I was an unusual kid. Though I liked Power Rangers, I romanticized the fleet admirals of World War II even more. I liked the justice-fighting Teenage Mutant Ninja Turtles, but presidents were my real heroes. Each day after school, I would wear a police uniform, holster a plastic gun and patrol my neighborhood for hours. Everyone on the security force at Bolling Air Force Base knew me.
My offbeat affections carried over into my food choices, too.
My Dad was a sailor, which meant my family bounced around like a pinball. One of my earliest memories involves a giant hog being lifted from its earthen oven at a luau in Pearl City, Hawaii. I remember eating and enjoying that fattened beast.
But like most kids, I was headstrong about food. My Dad occasionally could get me to budge from my ingrained habits. He once got me to wear a bib after he said Chester Nimitz wore one. I ate sloppy Joes when he mentioned that Woodrow Wilson enjoyed them. Martin Van Buren was a fan of Brussels sprouts? Bring me a bowl!
There was one thing, however, that no amount of prodding could get me to touch. I did not eat cake, perhaps the only child on the planet who didn’t. I hated the gritty, spongy texture, which made my mouth feel uncomfortable. Nor did I care for the saccharine frosting that always made me slightly queasy.
This posed a minor problem on birthdays. My folks would buy elaborate cakes with police or Navy themes to entice me. The only part I enjoyed was making the wish before blowing out the candles.
I’d take a bite just to be polite and then lay my fork aside. Dad would prod me to eat more. William Halsey liked cake, he’d say. No go. Calvin Coolidge ate tons of it, he’d argue. No sir. At birthday parties this all made my friends happy. They had more cake to eat.
Then one June, Dad had an idea.
I loved watermelon. Each Saturday in summer, I would go to the commissary with Mom and rummage through the watermelon bin and find the choicest, roundest, heaviest melon. Then at night, I would eat half my prize, and my family would divide the rest. Dad put salt on his, which I considered a great affront. Salt was for slugs.
Watermelon had a perfect kind of sweetness, and after a long day playing outside, its juice was refreshing. As an added benefit, I could spit the seeds into my sister’s hair whenever she turned the channel from “Cops” or “Rescue 911.”
One birthday, I was at the kitchen table and noticed no cake. Dad appeared from the kitchen bearing a watermelon slice from which a candle flickered. Just before blowing out the flame, I remember feeling relief. I wouldn’t have to fake my appreciation for another square hunk of chocolate awfulness. I never blew out a birthday candle faster. That flickering wax was keeping me from my watermelon.
I turned 25 last week and did not tell my bosses at the Food section until I was ready to leave. I dislike the hullabaloo over a day I don’t remember.

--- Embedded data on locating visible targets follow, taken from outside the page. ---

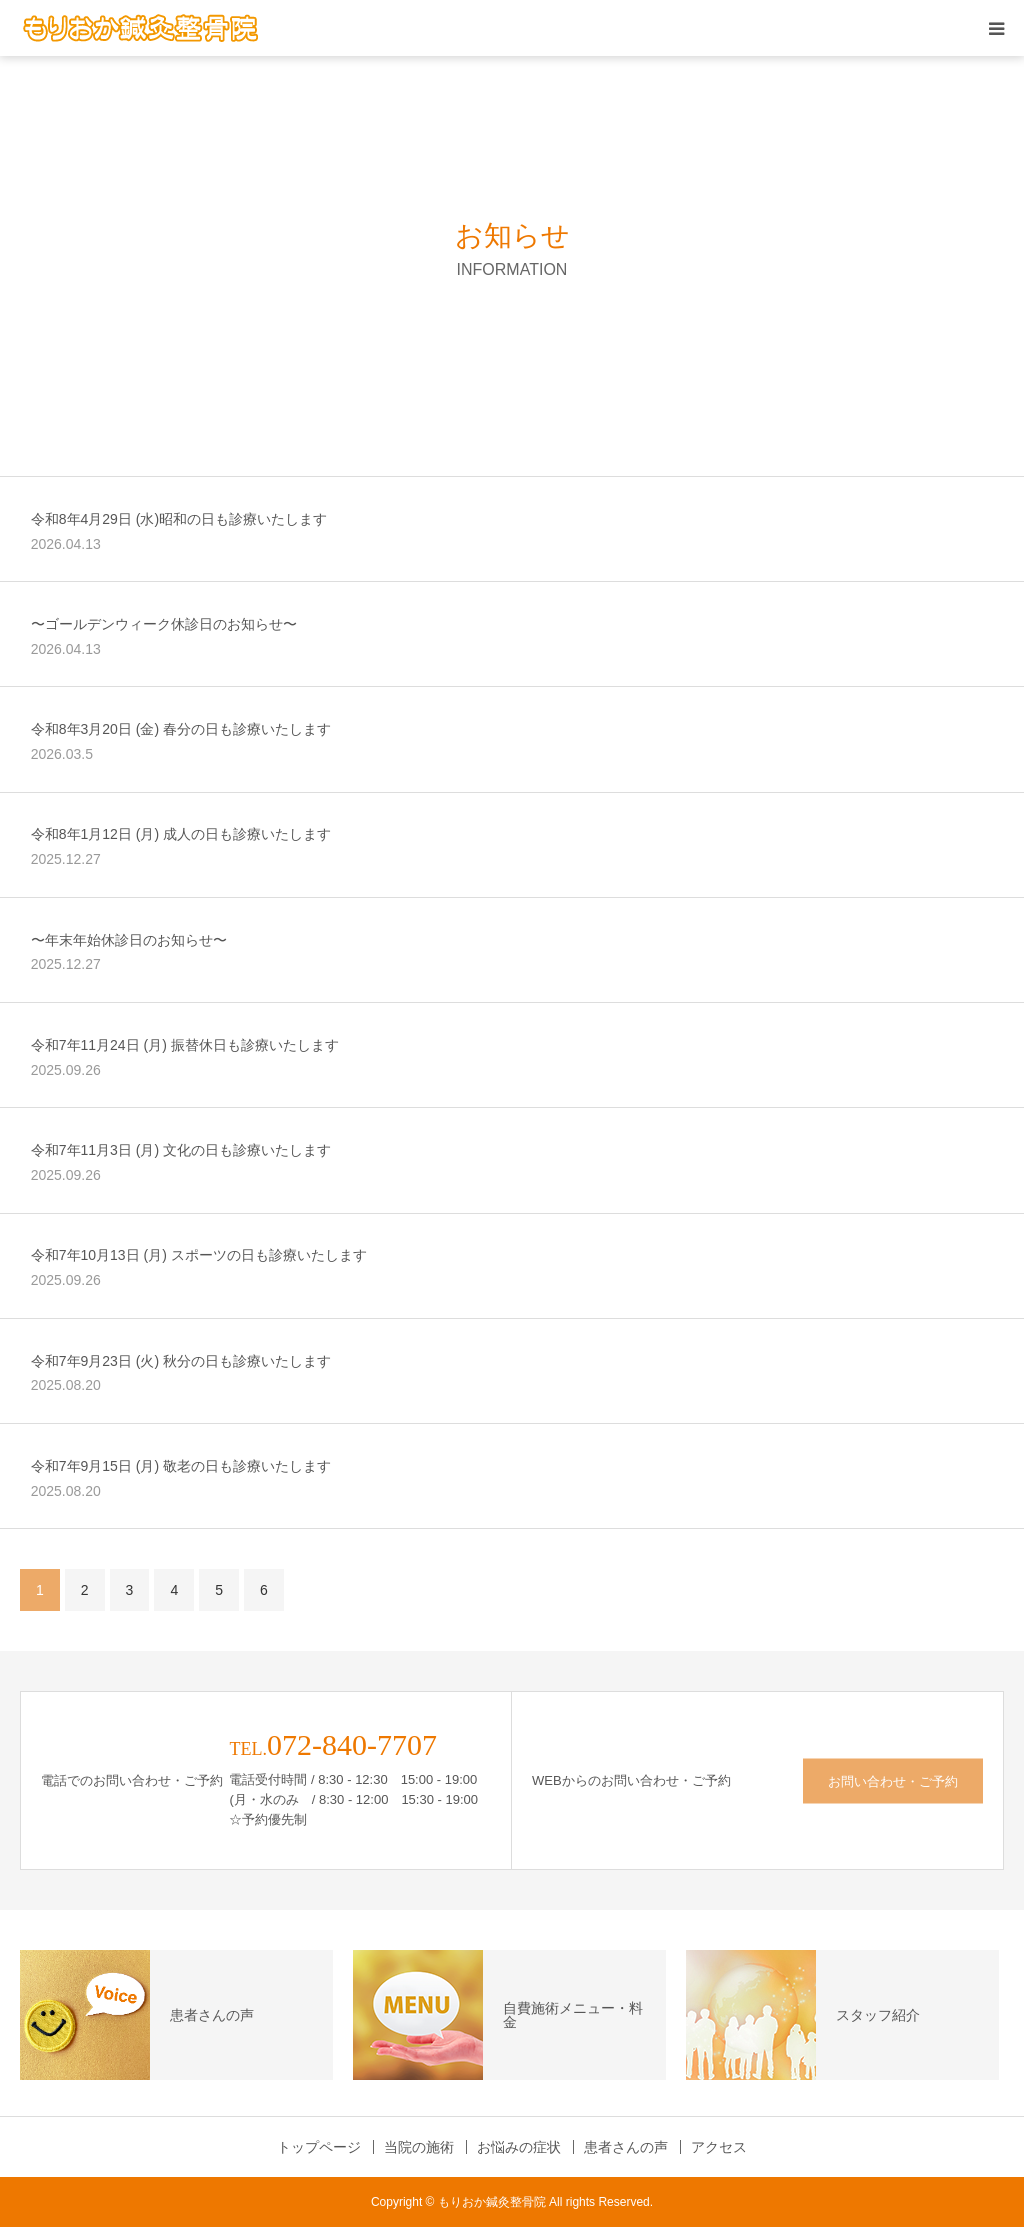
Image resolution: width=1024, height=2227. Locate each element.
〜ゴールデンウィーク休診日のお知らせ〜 (164, 624)
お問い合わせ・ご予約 (893, 1780)
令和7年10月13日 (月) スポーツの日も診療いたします (199, 1255)
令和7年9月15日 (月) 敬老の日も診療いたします (181, 1466)
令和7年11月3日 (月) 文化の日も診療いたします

Bonnie Benwick, the deputy Food editor, chided me. “You should have told us. We could have baked a cake,” she said. I confessed my gustatory past and the Smith family tradition.
Two days later, she and Food editor Joe Yonan concocted a compromise: watermelon birthday cake. He and Bonnie sliced a watermelon into thick circles, each slice slathered with a mascarpone/creme fraiche/cream cheese/cherry-liqueur frosting, then topped with different fruit. Blueberries. Cherries. Strawberries. Pineapple. Blackberries. They stacked the slices like a layer cake, cherry cream oozing between the gaps. They decorated the top with candied walnuts and fresh mint.
When the staff gathered, they looked at the watermelon dessert oddly, and I explained the circumstances.
One colleague said that was pretty weird. What kid didn’t like cake? The watermelon dessert, though, didn’t stand erect long before my colleagues tore it apart. I returned for three helpings, something I never experienced with a real birthday cake.
After about 15 years, the Smith family birthday tradition may finally be amended. If I may paraphrase the oft-misquoted Marie Antoinette: Let them eat watermelon cake.